[Exercise prompt]
Output the span of lines from the one that contains "Viewport: 751px width, 880px height." through the end of the records, inclusive, exactly as written and free of pictures.
━━ Task material
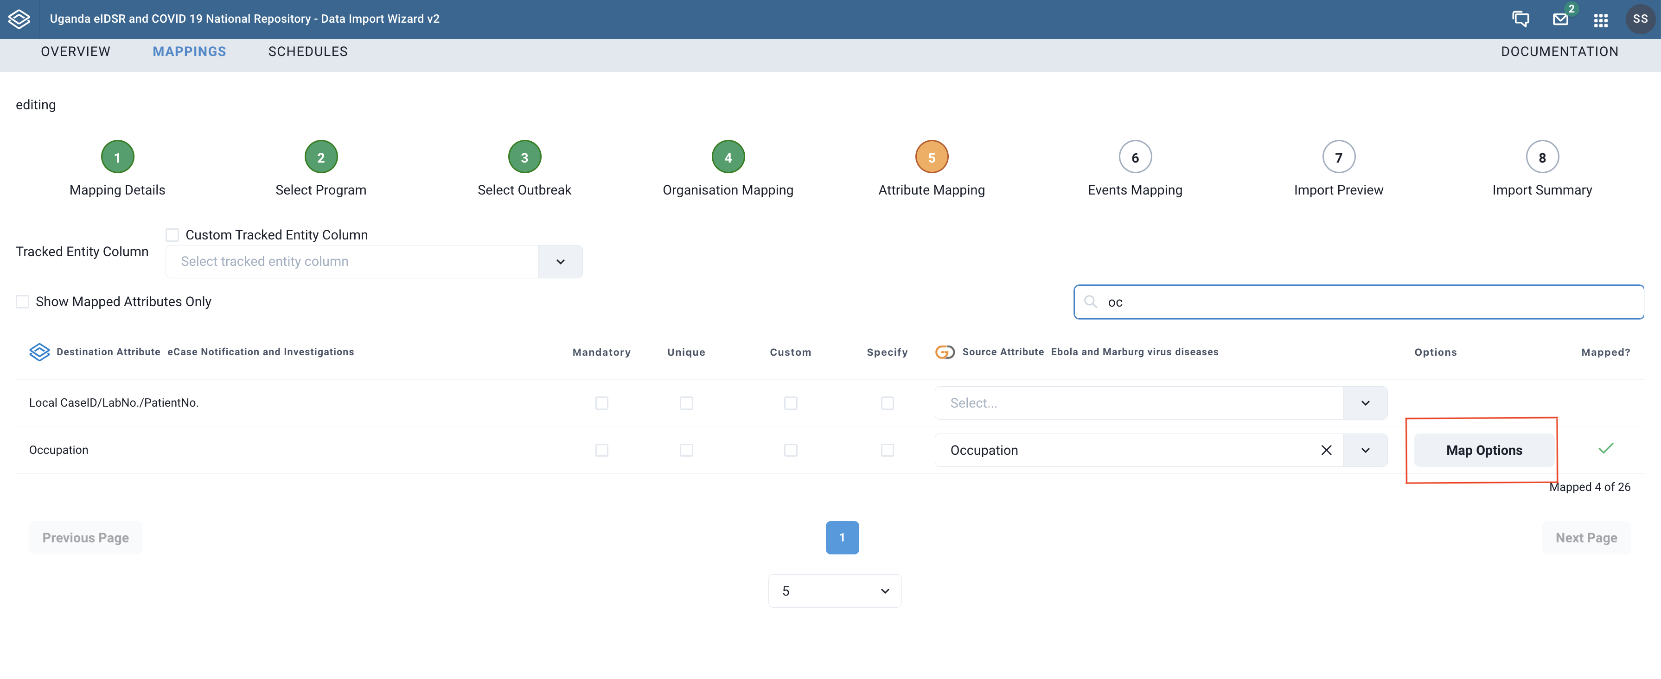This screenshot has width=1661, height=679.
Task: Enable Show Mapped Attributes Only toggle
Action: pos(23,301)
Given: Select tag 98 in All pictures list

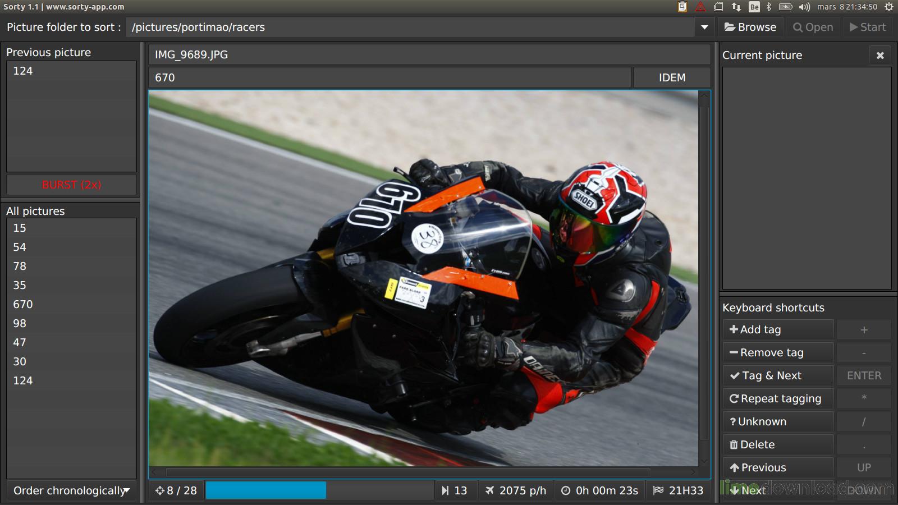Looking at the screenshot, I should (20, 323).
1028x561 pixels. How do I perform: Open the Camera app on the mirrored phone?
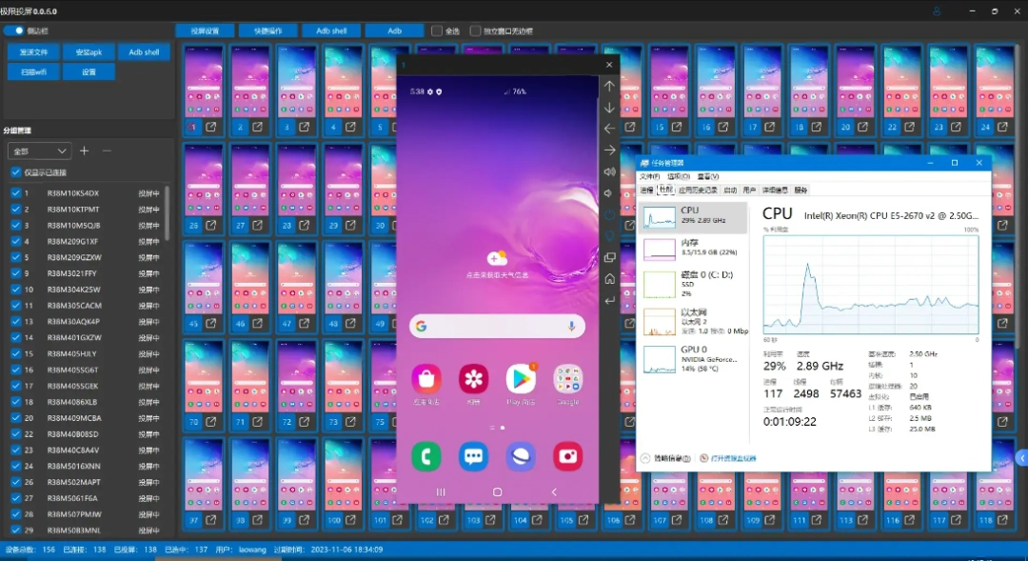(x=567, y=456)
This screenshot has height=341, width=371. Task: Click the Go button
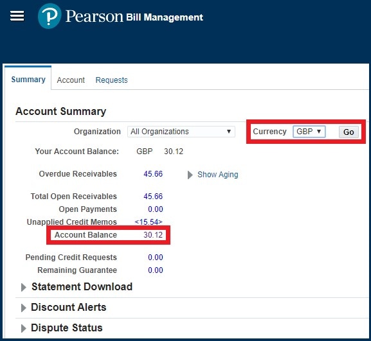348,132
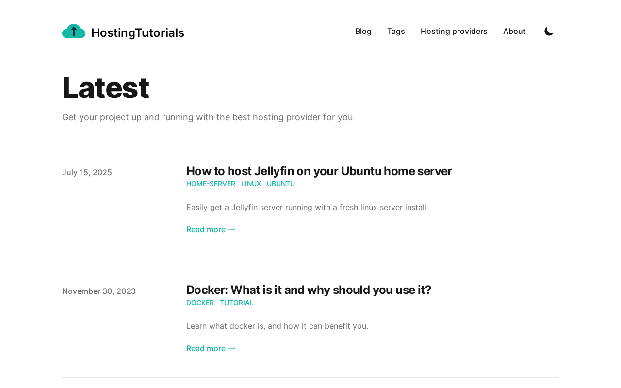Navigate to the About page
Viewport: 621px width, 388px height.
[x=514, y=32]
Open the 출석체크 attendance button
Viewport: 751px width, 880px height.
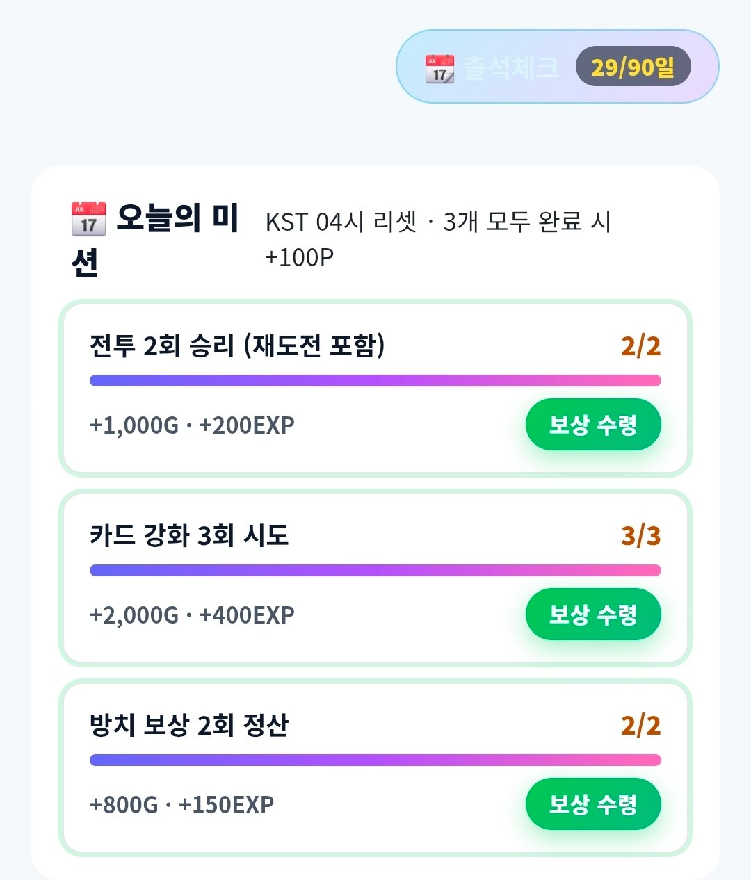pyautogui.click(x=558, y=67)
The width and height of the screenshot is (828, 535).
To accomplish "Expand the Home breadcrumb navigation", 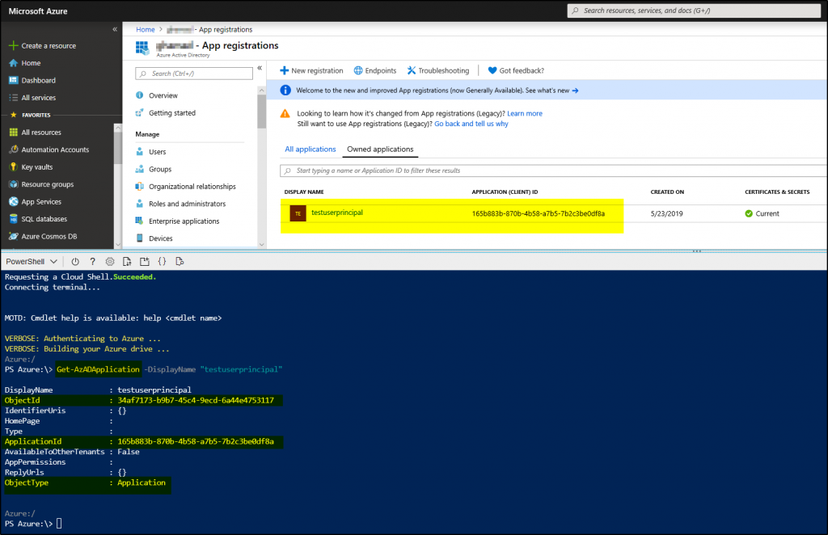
━━━━
[Response to the task]
Viewport: 751px width, 880px height.
pyautogui.click(x=558, y=67)
The width and height of the screenshot is (828, 535).
To accomplish "Expand the Home breadcrumb navigation", 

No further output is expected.